27 Maybeshewill – I Was Here For A Moment Then I Was Gone
More heavy rock meets post-rock from Maybeshewill, the band who like to make post-rock songs but either cut out the first five minutes of build up and just slam in the bit with the loud guitars and drum fills, or they condense it all down into four minutes. It’s definitely worth it for people who like waves of uplifting guitars to wash over them, and I am one of those.
- ‘Red Paper Lanterns’ – for the best in guitar riff and xylophone interactions.
- ‘Critical Distance’ – the lovely cascading piano could have been Coldplay at their best but instead it gets to play with with skittering drums and big guitars and souds all the better for it.
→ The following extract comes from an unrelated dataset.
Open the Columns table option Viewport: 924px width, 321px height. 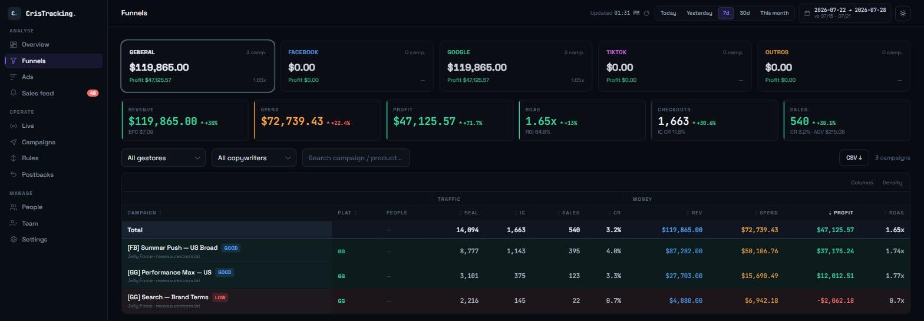click(x=862, y=183)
- ‘Farewell To Sarajevo’ – stately and pretty.
28 Yacht – Shangri-La
DFA’s oddballs return with another album of strangeness which could be self-help motivational indie-dance, or an ironic act of such subtlety that it’s impossible to know who the joke is on. Whatever they’re on (and I think they’re being sincere) they’ve added some decent tunes, all in typical DFA style. It’s not up there with LCD Soundsystem, but in that vein cowbells are whacked, beats are dropped, basslines are wobbled and the pair have a giddy enthusiasm which means you’re about halfway through the album before you realise most of what they’re saying is bollox, but it’s danceable and fun bollox.
- ‘Dystopia’ – for sheer balls at nicking the chorus from elsewhere and the lolling rhythm.
- ‘I Walked Alone’ – for using autotune in a way which isn’t irritating.
- ‘Tripped And Fell In Love’ – the longest track, a Juan Maclean-ish groove.